Really dislike common split adjustable 1" round threading dies as opposed to solid 1" hex dies, such hex dies are hard to get in general or from this and all suppliers. Can’t figure this out in me liking them better. Re-tapping verses tapping and finishing aside in the concept of a little set screw so as to make a round die into both or neither if out of adjustment - this as opposed to buying three separate dies pre-set for the situation when needed as normal with a tap for plug, verses taper, end tap or a re-threading tap choice. Harder to install and retain with what pressure you put on them in tapping this screw in addition to those set screws for the tap handle having an effect also on the thread class tapped in retaining that round die that tends to want to rotate with the work and even get tighter with tension. 

Just bought a 1/8-27 round 1" die and it don’t fit into the die handle so I need to set screw it to adjust to fit a 1" die handle a lot. What’s the current thread class of fit for this factory 1" OD. set screw in fitting into a 1" die holder, and additional tension die handle adjusted die ability do do before it explodes in your hands? A 1" hex die would fit inside a 1" die handle as a given - only a question of what die in thread class I was buying. This one just to fit into the 1" die holder in adjustment exploded in my hand so as to fit into the die handle well before it attempted to screw up the threads on what I was attepting to tap.
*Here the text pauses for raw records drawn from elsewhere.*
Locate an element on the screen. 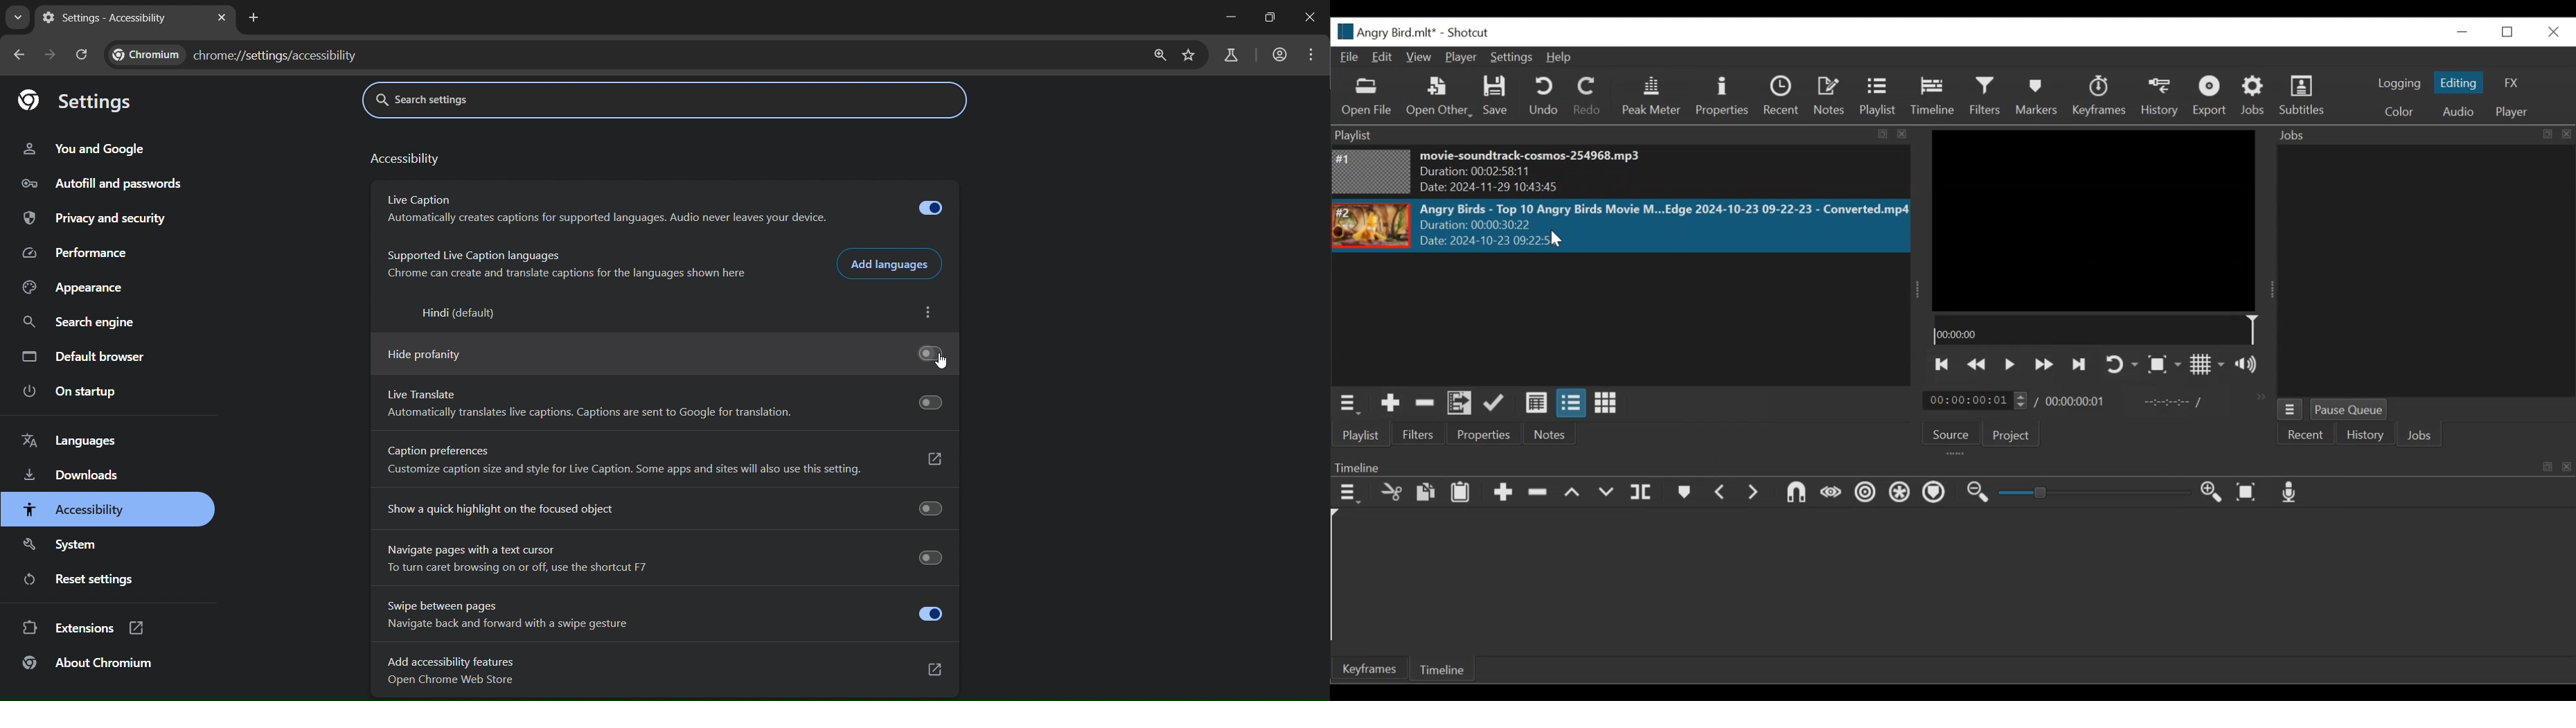 This screenshot has height=728, width=2576. Angry Birds - Top 10 Angry Birds Movie M...Edge 2024-10-23 09-22-23 - Converted.mp4Duration: 00:00:30:22 Date: 2024-10-23 09:22>5 is located at coordinates (1664, 226).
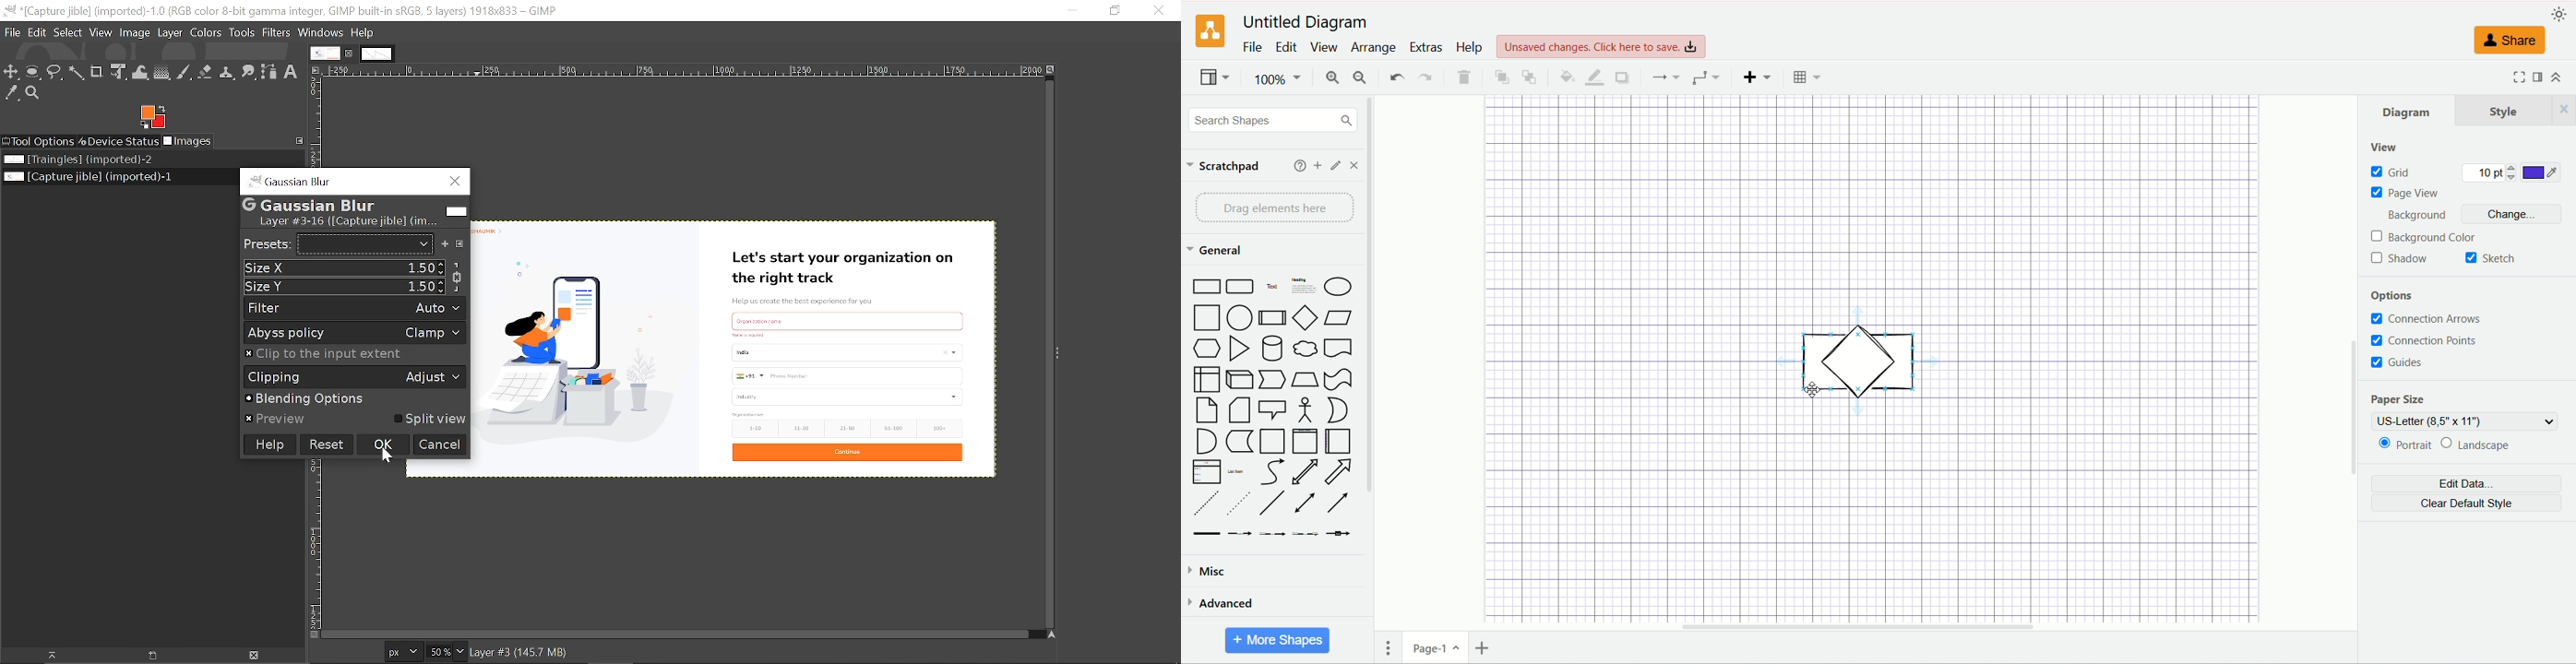  I want to click on canvas, so click(1866, 210).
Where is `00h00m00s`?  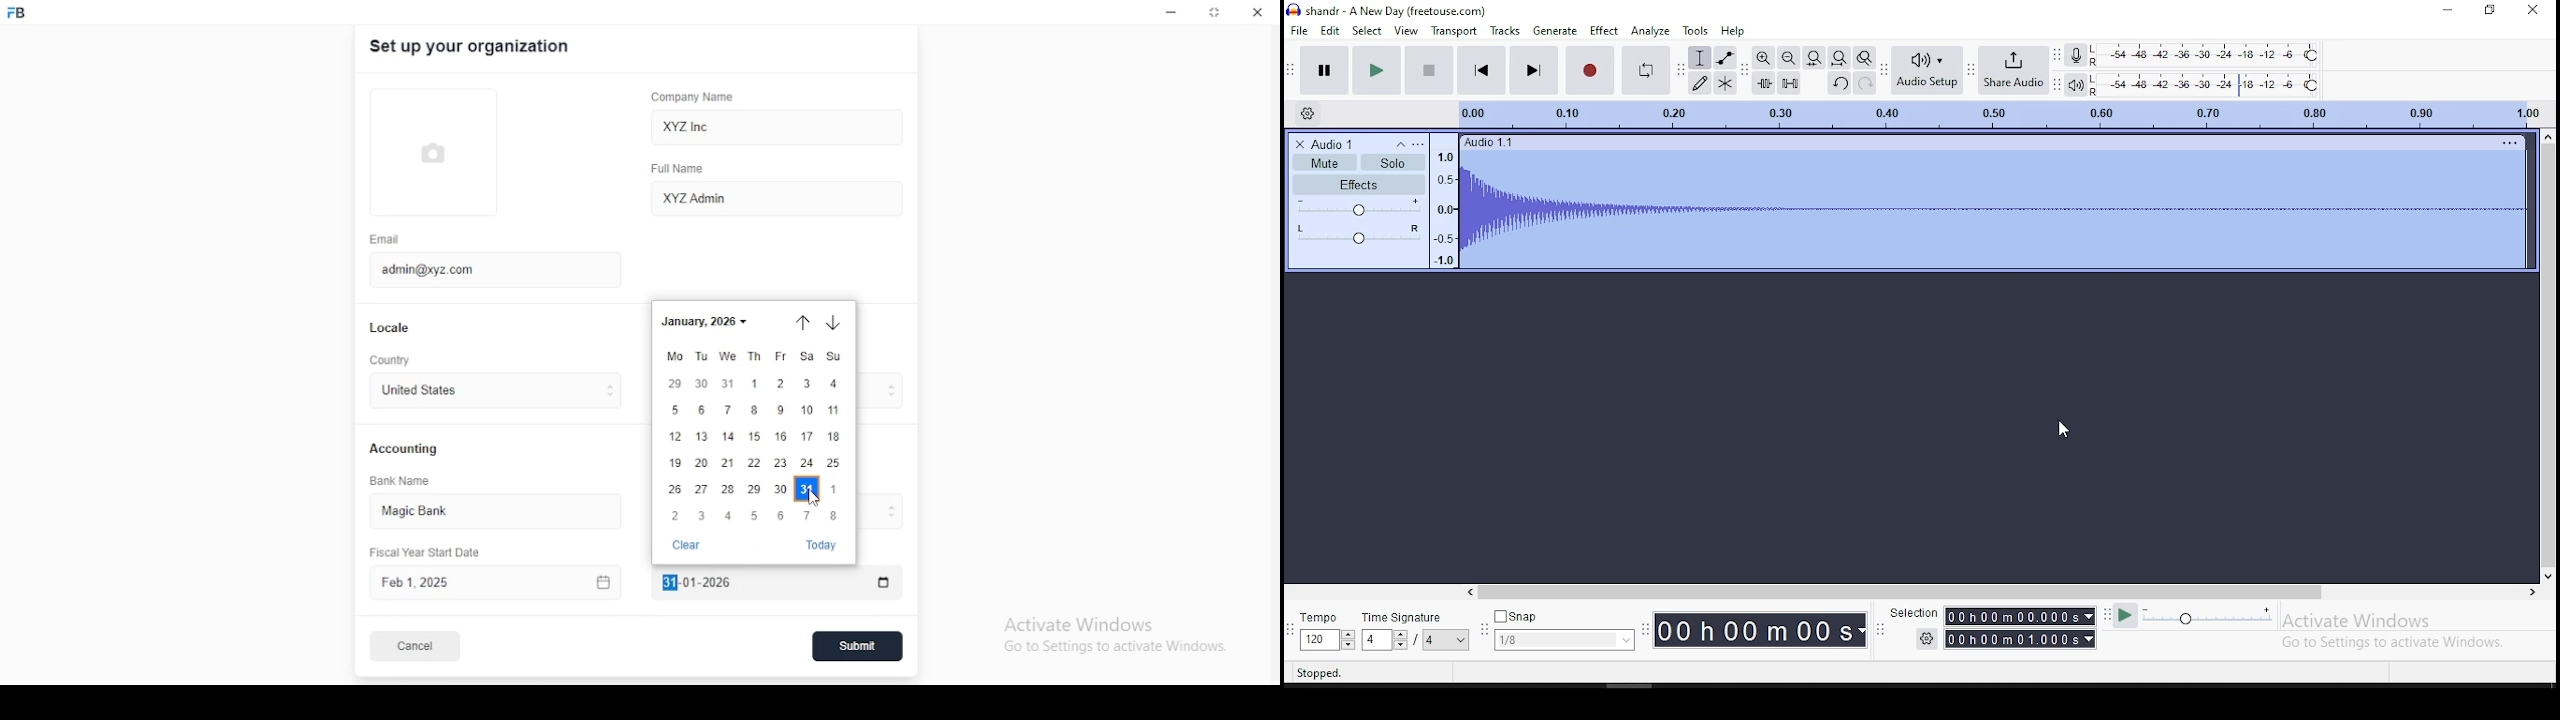 00h00m00s is located at coordinates (2019, 616).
OOPS! Just broke in my hands in attempting to fit to the size of the die holder this 1" round adjustable die for 1/8-27 NPT - parts shot everywhere. 1" round die holder this die holder would fit in my rear! Expect for a high carbon steel die, that I in attempting to tension it to fit an economy grade but bought from the same store McMaster Carr die holder - it was my mistake. McMaster don’t sell much in hex dies and over the years I have been forced to buy the round tap dies say especially for this 1/8-27 NPT verses 1/8-28 BNPT die also bought that won’t also fit and is also needed for some applications of NPT verses BNPT.

Expect that McMaster in being a good supplier will immediately ship out a replacement die for no charge in that it was advertised as 1" but didn’t fit into a 1" die holder (I have most of the broken parts able to return), but still a question of wasted time and this is the first time I ever broke a die. Tooth’s broken sure never a die a total dangerous parts everywhere explosion of the die. This especially if just attempting to get the thing into the handle. Not happy!!!


----------



## JAM (May 2, 2012)

*TRY A SPECIALY CUT -- Round verses Hex threading dies my Rear!!*

If you are having problems I would get a hex die cut with special specification. I always order mine from www.taylortool.com I find there quality is amazing


----------



## ruinexplorer (May 2, 2012)

*Re: TRY A SPECIALY CUT -- Round verses Hex threading dies my Rear!!*

JAM, thank you for this useful site. However, since the post originated two and a half years ago, this probably did not help the situation. Since this is your first post, please drop by the new member's forum to introduce yourself, and how you fit into the industry.


----------